If you have a bunch of energy in one place, it will express itself as a corresponding amount of mass. The energy *is* the mass.

If you give something more energy (by speeding it up, by lifting it up etc.) it will have more mass. In fact most mass comes from this. Let’s look at some examples.

A proton is made up of two “up” quarks and one “down” quark. The up quarks have a mass of ~2.2 MeV/c^(2) each and the down quark a mass of 4.7 MeV/c^(2) (don’t worry too much about the units – although they come directly from E = mc^(2)). So together we would expect a proton to have a mass of about 9.1 MeV/c^(2). But a proton has an actual mass of 938 MeV/c^(2) – over a hundred times more. All that extra mass comes from the extra energy those quarks have due to their interactions.

And this is how nuclear reactions work, giving off energy. If you take a basic nuclear fusion reaction, smashing deuterium (a proton and a neutron) into tritium (a proton and two neutrons) you get out Helium (two protons and two neutrons) and a spare neutron, and a whole bunch of energy. Which means your final products must have less mass than what you put in. “Potential” energy within the nucleuses is turned into kinetic energy, meaning the nucleuses themselves have less mass (although this gets us into some interesting follow-up questions with relativity).

This also gives us an idea of why it is important – it underpins a whole load of nuclear physics, including nuclear power.

This happens with all interactions involving energy, but outside nuclear reactions it is very rare that the change in energy involved is anything like the existing mass (thanks to that c^2 factor – even a huge amount of energy ends up being equivalent to a tiny amount of mass).

> Also, why is it the speed of light squared?

Because that’s the way the maths works out. Not a very satisfying answer, but that’s the way it is. Any explanation will ultimately come down to “that’s how the universe works.”

> if its floating through space then apart from kinetic energy which sent it there, …

Interestingly kinetic energy is also part of E = mc^(2); the full version of this equation in Special Relativity is:

> E^2 – (pc)^2 = (mc^(2))^2

where *E* is the energy of the system, *p* is it’s momentum and *m* is the mass (and *c* is this scale-factor, the local invariant speed, or local speed limit, whatever you want to call it).

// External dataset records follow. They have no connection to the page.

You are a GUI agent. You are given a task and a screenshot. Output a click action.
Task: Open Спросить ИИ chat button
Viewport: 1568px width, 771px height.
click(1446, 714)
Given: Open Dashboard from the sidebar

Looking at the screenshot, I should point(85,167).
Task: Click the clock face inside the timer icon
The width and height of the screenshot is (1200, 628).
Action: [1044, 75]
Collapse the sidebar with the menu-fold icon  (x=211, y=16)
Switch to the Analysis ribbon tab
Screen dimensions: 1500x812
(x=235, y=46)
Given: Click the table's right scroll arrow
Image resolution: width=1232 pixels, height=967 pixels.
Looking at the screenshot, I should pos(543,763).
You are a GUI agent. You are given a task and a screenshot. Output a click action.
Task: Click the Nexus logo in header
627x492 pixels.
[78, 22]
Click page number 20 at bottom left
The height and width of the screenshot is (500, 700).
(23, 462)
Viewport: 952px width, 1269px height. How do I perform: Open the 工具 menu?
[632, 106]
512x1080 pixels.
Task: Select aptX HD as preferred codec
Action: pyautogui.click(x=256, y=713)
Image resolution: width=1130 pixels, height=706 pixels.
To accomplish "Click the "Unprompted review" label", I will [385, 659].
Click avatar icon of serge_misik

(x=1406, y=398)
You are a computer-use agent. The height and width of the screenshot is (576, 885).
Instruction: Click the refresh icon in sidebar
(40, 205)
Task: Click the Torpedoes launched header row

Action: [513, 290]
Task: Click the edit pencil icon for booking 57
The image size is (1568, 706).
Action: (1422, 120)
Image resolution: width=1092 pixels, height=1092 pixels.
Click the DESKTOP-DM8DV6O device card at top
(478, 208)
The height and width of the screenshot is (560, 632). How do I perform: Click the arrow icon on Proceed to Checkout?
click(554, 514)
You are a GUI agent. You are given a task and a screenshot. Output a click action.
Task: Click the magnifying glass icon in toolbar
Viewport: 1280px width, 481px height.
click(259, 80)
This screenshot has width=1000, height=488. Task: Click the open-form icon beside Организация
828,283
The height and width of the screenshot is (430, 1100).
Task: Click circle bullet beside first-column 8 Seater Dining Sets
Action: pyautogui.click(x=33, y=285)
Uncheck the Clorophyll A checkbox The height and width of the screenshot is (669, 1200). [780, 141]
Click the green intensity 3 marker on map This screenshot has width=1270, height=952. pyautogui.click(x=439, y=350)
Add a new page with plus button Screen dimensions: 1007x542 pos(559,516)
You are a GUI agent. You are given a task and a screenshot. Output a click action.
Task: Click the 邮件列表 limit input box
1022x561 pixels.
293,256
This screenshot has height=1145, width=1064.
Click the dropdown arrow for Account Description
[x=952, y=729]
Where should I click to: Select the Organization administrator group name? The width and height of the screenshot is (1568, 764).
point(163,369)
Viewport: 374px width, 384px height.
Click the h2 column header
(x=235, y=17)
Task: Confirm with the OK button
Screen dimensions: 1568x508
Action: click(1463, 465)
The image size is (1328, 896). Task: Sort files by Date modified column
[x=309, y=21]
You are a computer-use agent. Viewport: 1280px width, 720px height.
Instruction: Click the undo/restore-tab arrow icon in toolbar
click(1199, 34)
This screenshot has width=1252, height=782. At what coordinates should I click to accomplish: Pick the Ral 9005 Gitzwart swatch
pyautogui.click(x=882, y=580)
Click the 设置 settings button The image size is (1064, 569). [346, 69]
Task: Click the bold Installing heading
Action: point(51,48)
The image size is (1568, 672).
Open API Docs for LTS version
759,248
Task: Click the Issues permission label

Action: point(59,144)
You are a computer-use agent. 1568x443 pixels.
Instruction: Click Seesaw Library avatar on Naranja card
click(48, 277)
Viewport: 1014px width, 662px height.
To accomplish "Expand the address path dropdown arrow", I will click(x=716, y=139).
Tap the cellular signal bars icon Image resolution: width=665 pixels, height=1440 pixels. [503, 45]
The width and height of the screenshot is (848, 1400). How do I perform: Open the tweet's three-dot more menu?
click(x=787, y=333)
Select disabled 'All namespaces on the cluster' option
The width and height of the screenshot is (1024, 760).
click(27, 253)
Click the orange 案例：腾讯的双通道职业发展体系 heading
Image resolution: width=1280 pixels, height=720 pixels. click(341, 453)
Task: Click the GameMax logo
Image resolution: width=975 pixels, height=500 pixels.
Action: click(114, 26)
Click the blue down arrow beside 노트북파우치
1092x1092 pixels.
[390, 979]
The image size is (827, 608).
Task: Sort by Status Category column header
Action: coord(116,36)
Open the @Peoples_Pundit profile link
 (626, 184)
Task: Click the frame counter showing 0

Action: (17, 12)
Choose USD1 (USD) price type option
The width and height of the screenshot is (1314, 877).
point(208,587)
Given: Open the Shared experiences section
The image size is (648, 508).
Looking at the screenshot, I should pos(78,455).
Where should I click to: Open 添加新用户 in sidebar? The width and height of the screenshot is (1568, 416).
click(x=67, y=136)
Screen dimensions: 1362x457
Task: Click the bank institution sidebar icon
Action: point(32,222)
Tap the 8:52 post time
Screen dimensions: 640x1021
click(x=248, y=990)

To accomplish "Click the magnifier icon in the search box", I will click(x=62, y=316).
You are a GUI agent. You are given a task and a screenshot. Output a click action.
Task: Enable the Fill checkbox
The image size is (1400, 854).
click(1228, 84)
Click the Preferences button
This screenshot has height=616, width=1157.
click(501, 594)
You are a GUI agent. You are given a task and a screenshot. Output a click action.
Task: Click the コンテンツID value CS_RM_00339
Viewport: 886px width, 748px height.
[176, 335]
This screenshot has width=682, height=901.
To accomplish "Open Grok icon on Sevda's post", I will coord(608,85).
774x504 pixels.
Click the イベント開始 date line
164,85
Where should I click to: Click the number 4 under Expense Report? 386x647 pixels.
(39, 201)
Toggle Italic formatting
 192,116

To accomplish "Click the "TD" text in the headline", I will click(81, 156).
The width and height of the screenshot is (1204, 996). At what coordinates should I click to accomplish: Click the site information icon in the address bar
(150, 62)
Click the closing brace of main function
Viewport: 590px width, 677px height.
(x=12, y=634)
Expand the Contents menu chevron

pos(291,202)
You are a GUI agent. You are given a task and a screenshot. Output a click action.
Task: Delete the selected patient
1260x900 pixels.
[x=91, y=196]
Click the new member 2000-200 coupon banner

If we rearrange that and do some fancy maths we get:

> E = mc^2 + 1/2 mv^2 + …

where the + … means there are a bunch of terms that are essentially 0 provided our speed, *v*, is much less than *c*.

i.e. the total energy of a system is its “mass” energy plus its “kinetic” energy. The splitting up of the energy into “mass” and “kinetic” energy works in every-day physics because of the simplification (assuming *v* much less than *c*) but things become more interesting at higher, “relativistic” speeds.

This was how Einstein came up with the equation in the first place. His paper [is deceptively short](https://www.fourmilab.ch/etexts/einstein/E_mc2/www/) (if a little technical – the labelling used in that translation doesn’t help). He basically said “let’s look at an object that sends out light, and see how much energy it loses. Then let’s look at it from a different perspective/reference frame, and see how much energy it loses now. Those must be the same.” and with a bit of algebra (and some clever thinking) he concluded that the object must lose mass, and that mass must be equal to the energy of the light emitted divided by *c^2*.